Provincial Officials:

  • Essential functions of state activists under Umayyads.
  • Political administration
  • Preserve peace and order
  • Punishing criminals & rebels.
  • Tax collection.
  • Judicial function.
  • Constructive or nation building activities were unknown.
  • The administrative officials were Governors, the katibs, the Sahib al Barid, and the Amils.
  • The revenue officers were Sahib al Kharaj & amils etc.
  • The police officials were Sahib ash-Shurta and the Sahib – Ahdath.
  • The judicial officers were Qazis.

The Governors:-

  • Head of provincial administration.
  • Governor of major provinces.
  • Governor of the small provinces.
  • Viceroys of East were man of great learning and culture because East was the hub of these activities in Umayyad times.
  • Viceroys of Western regions were commanders and warriors because they had to crush barbarous and rebellious tribes and races.
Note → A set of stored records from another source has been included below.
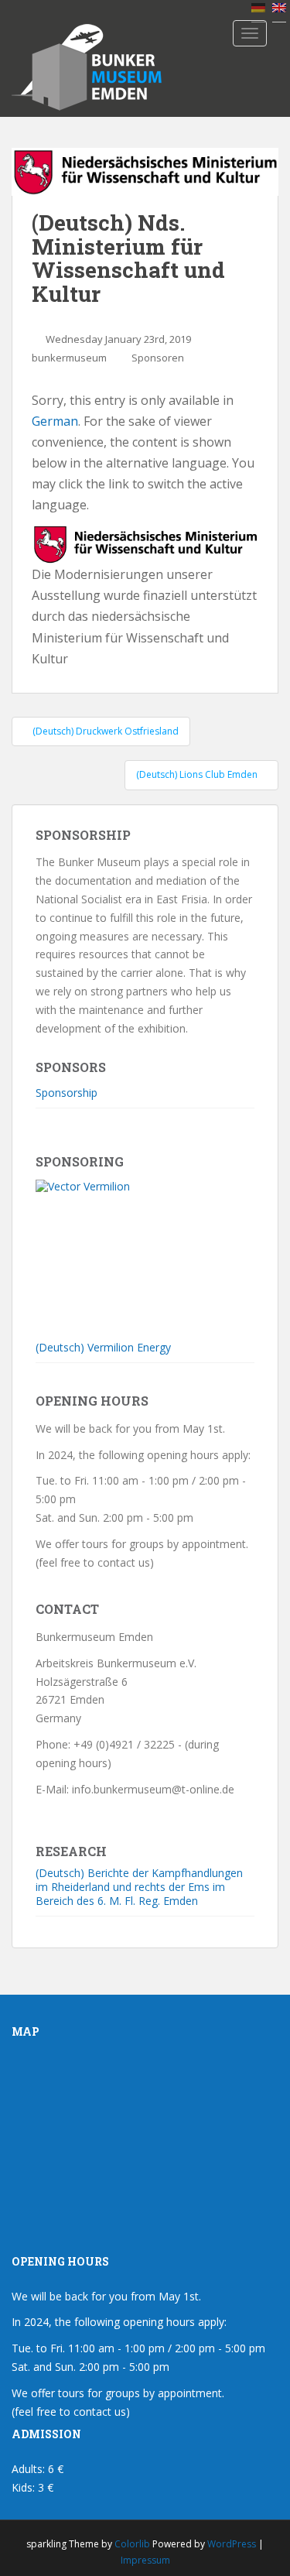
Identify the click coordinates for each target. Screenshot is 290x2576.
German (55, 421)
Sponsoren (157, 358)
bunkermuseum (69, 358)
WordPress (231, 2543)
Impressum (145, 2560)
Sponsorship (66, 1092)
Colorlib (132, 2543)
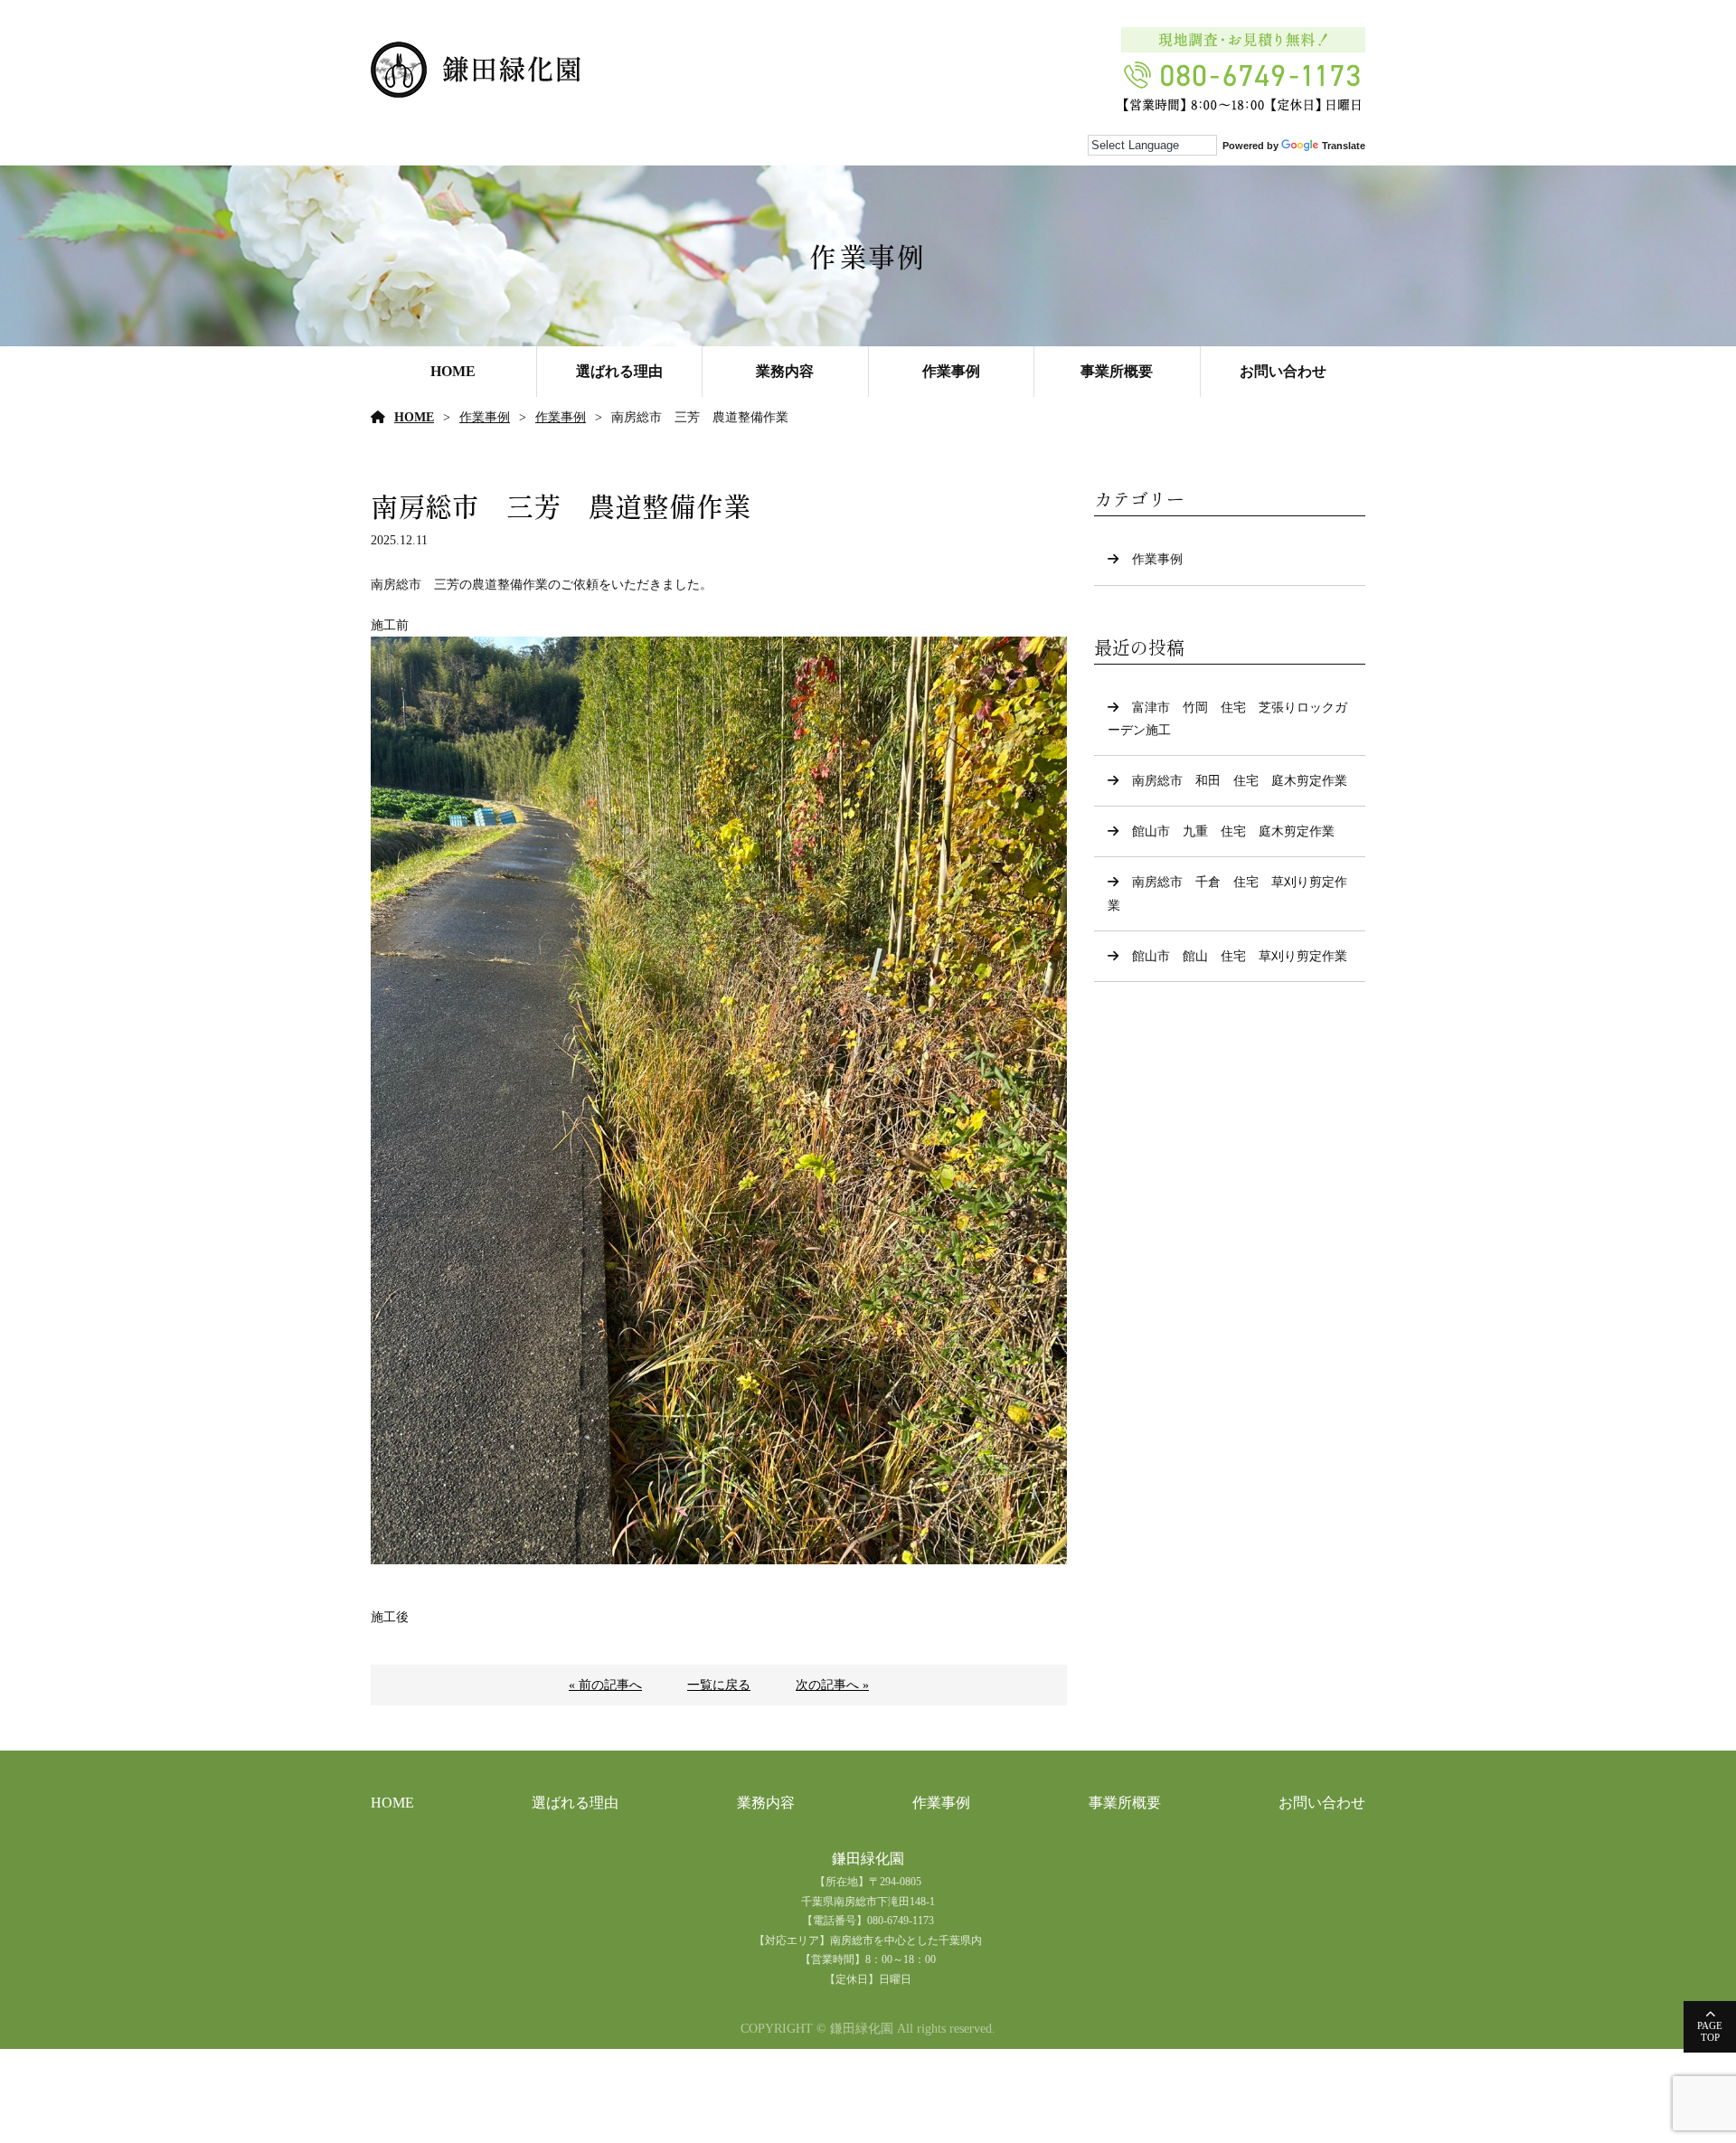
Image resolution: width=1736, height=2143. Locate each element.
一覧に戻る (718, 1685)
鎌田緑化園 (868, 1858)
Position & function of the Governors:-

  • Same position within province as that of caliph in Empire.
  • Conduct/ arrays public prayers.
  • Command/supervise armies.
  • Maintain peace and crush disorder.
  • Punish criminals, violators of law.
  • Development of province through development of trade, agriculture and industry.
  • Construction of roads, dams, canals, etc.
  • Supervise tax collection in the province.

The Katib:-

  • Secretary to Governor to share burden of work.
  • Works on the instruction of Governor.

Sahib al-Kharaj:-

  • Next to Governor.
  • Collect land tax (Kharaj), Jizya, Zakat, Ushar and other taxes.
  • Pay all provincial officials expenses like pensions, salaries etc.
  • Responsible for his work to caliph, not to Governor.

Sahib Ash-Shurta:-

  • In tribes, tribal chief punished the criminals.
  • In town, state itself punished the culprit under the law of Islam.
  • Police chief of the provincial capital Sahib Ash-Shura.
  • Under direct control of governor.
  • Ziyad had a force of 40,000 shvitas in kufa.

Sahib al-Ahdath:-

  • A paramilitary force was created to preserve law and order in the countryside. It was called Ahdath.
  • Half-way between the police and regular army.
  • Militia duty of suppressing rebellions.

Sahib al-barid:

  • Provincial post-master.
  • Controlled the provincial post department/barid.

The Qazi:

  • Judges to settle disputes between Muslims according to Islamic Fiqah or jurisprudence.
  • Non-Muslim Dhimmies had their own judges.
  • Qazi’s court was held in the mosque.

Amil:-

  • Chief district officer for tax collection.

Provincial Departments:-

  • Diwan ar- Rasail
  • Diwan al Jund
  • Diwan al Mustagilate
  • Diwan al –Burid provincial postal office. Financial department of province.